Fast-forward and the index peaked at $5669 on July 16, proving our Bullish stance correct. However, on July 25, it broke below $5400, giving the Bulls their warning, which was correct. Namely, last Friday, August 2nd, the SPX dropped to as low as $5300, which was followed up by Monday’s drop to $5119. Hence, we all had ample warning. But it is not all doom and gloom yet. See Figure 1 below.

Figure 1. Daily SPX chart with detailed EWP count and technical indicators

The July 16 peak fell 28p (0.5%) short of the ideal 5th wave target, the 200.00% Fibonacci extension of (Red) W-i, measured from red W-ii. That is still pretty accurate. The former, albeit not shown, is the rally from the March 2023 low into the July 2023 high, whereas, as shown, the red W-ii was the October 2023 low. See Figure 1 above.

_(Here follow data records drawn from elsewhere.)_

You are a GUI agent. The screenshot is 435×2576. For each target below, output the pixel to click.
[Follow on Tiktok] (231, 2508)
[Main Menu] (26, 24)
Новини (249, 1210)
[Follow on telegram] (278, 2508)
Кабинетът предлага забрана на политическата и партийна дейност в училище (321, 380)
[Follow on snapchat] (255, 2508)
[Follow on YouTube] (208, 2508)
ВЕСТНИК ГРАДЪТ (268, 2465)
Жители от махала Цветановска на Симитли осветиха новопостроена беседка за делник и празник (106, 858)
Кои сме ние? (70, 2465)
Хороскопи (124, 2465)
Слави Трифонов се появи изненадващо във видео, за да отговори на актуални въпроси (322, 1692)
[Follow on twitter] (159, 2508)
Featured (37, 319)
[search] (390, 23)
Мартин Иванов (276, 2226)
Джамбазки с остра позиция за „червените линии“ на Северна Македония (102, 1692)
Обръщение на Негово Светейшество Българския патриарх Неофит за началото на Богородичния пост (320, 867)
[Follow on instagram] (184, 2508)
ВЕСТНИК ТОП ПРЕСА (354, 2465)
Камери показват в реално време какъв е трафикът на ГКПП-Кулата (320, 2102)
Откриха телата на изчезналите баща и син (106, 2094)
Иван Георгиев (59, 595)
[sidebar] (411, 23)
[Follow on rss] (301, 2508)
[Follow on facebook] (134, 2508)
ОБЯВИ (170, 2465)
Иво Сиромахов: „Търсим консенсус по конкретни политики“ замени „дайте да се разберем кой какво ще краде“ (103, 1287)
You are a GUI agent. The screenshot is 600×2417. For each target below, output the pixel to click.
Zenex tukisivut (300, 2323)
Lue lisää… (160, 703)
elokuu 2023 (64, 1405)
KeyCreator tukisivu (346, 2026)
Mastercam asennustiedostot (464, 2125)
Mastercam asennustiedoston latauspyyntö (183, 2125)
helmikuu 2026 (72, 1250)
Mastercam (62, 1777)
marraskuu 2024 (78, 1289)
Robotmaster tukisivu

Thus, assuming that our bigger picture wave count from the October 2022 low is correct, then the index topped for the black W-3 and is now in the black W-4, which may have already bottomed out on Monday. Namely, the recent decline was clearly only three waves lower, with red W-a also comprising three (green) waves. Hence, corrective. Thus, the index may now work on five (green) waves back up to ideally $5650+/-50 for the red W-i of the black W-5. The latter will consist of five red waves (i, ii, iii, iv, and v) and will eventually reach new ATHs.

However, after three waves down, we must always expect at least three waves back up, and thus, the black W-4 may not be done just yet. See Figure 2 below.

Figure 2. Daily SPX chart with detailed EWP count and technical indicators

It could be that the W-4 becomes more protracted, and the current rally from Monday’s low is only a bounce -the red W-b- back to around $5550+/-50 before the red W-c back down to ideally the 38.20% retracement of the W-3 at around $4950+/-25 kicks in.

We must acknowledge that we cannot look around more than two corners at once, so we simply don’t know which of the two EWP options is operable. Regardless, both options are currently pointing higher if the Bulls can keep the index’s price above the colored warning levels, and a major top may not be in just yet.